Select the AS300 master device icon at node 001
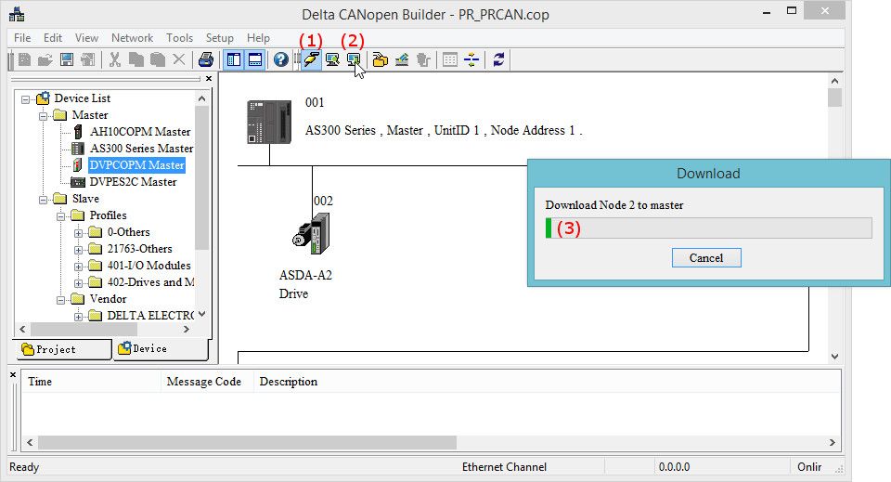891x482 pixels. pos(262,122)
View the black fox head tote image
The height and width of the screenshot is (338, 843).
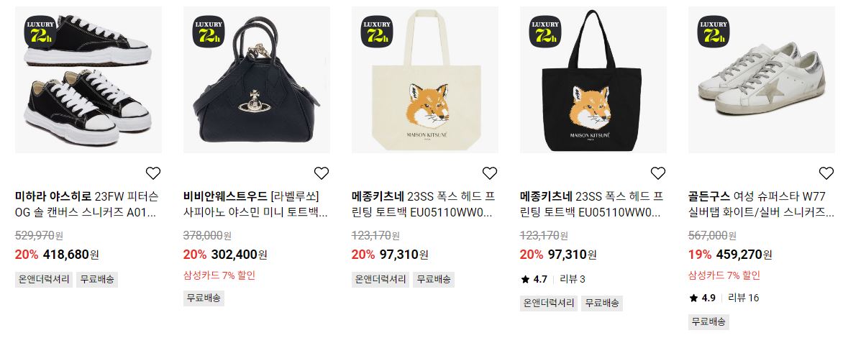coord(593,80)
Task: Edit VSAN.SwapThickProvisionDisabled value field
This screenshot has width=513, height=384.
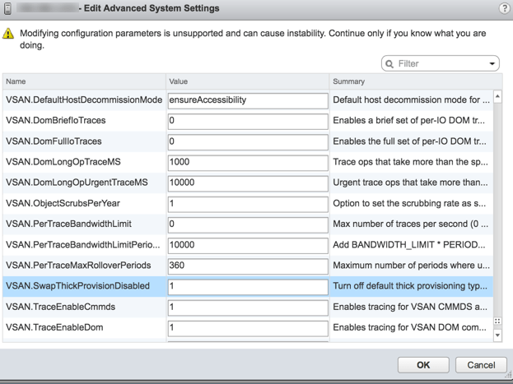Action: point(247,286)
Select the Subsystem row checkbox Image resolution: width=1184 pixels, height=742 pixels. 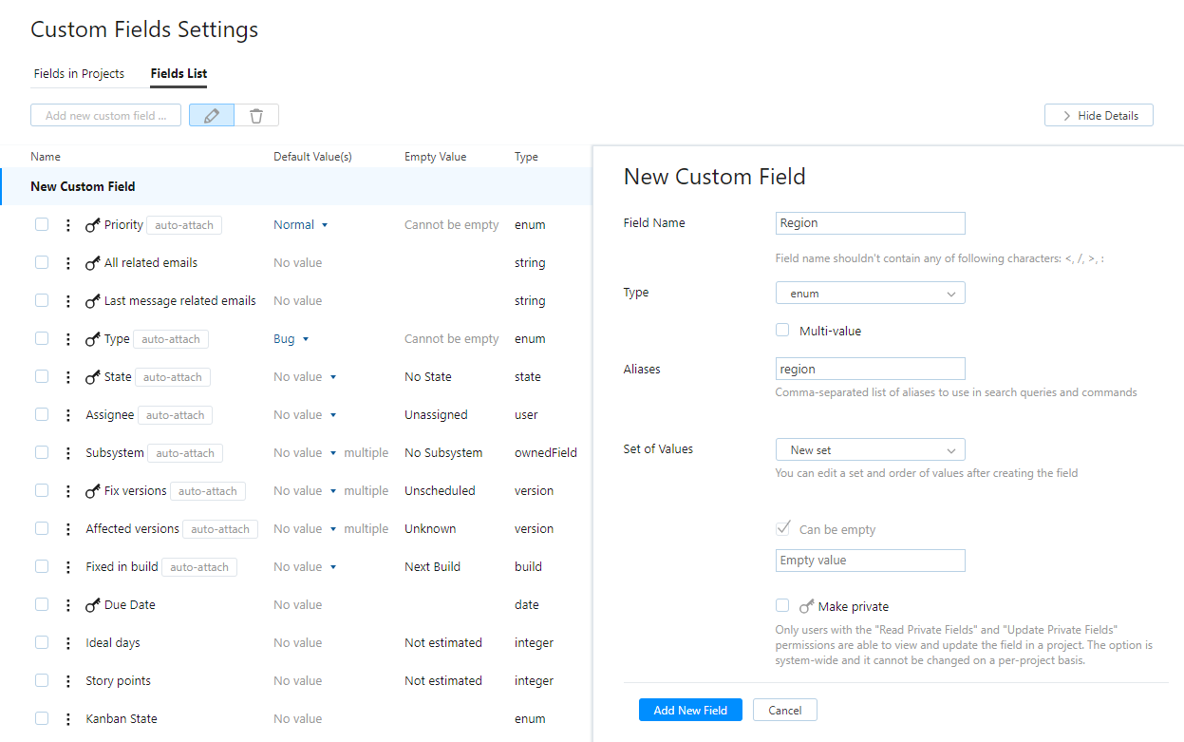(x=42, y=452)
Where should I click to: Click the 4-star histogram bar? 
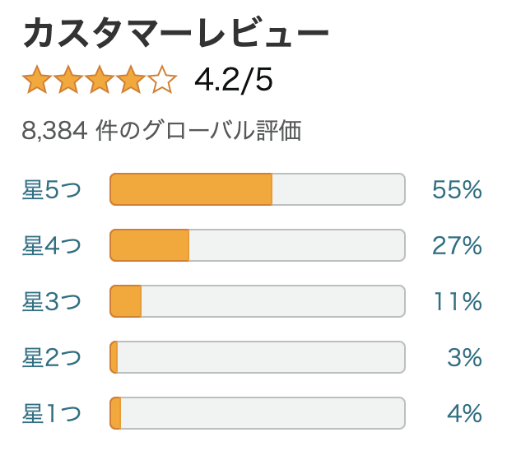(x=258, y=245)
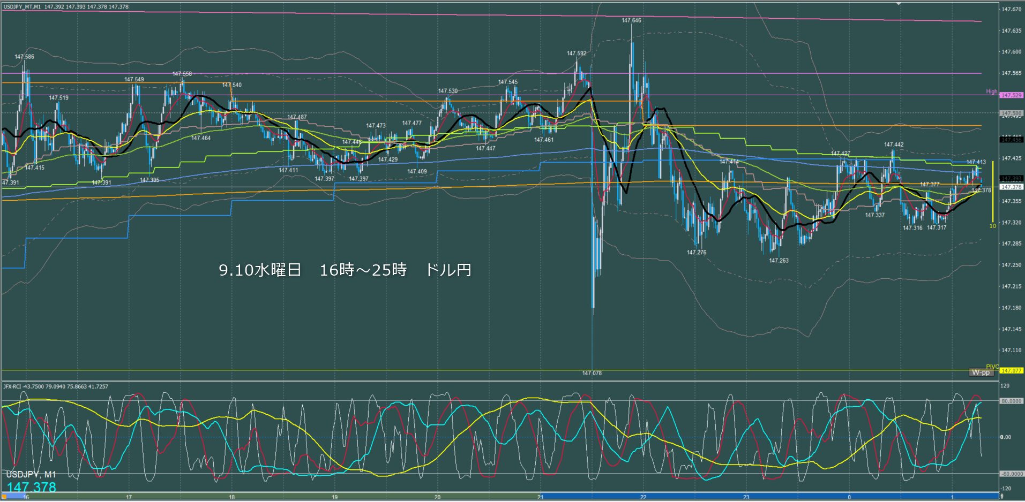This screenshot has width=1025, height=502.
Task: Click the small icon at timeline's right end
Action: (x=1001, y=497)
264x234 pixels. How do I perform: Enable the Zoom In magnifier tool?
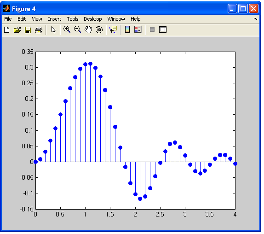(67, 29)
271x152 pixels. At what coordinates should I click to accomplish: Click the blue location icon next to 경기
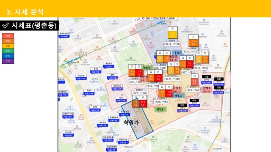[143, 18]
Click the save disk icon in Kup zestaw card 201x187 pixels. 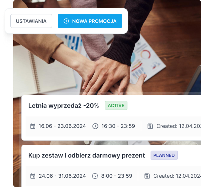pyautogui.click(x=147, y=176)
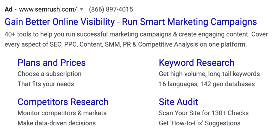Visit the Competitors Research sitelink

(63, 102)
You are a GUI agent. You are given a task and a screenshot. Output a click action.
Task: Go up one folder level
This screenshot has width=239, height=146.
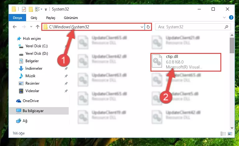click(38, 27)
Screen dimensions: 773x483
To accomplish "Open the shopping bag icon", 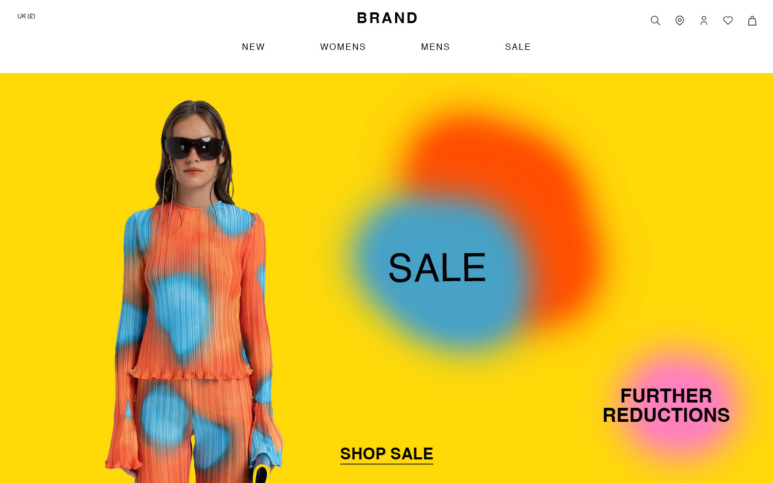I will tap(752, 20).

========

◆ Assignment: Give back the material exactly as written, from its first line to the line that contains "Task: Edit VSAN.SwapThickProvisionDisabled", and leave out the pictures.

◆ Output for this task:
Select the AS300 master device icon at node 001
891x482 pixels. pos(262,122)
View the black fox head tote image
The height and width of the screenshot is (338, 843).
coord(593,80)
Task: Edit VSAN.SwapThickProvisionDisabled value field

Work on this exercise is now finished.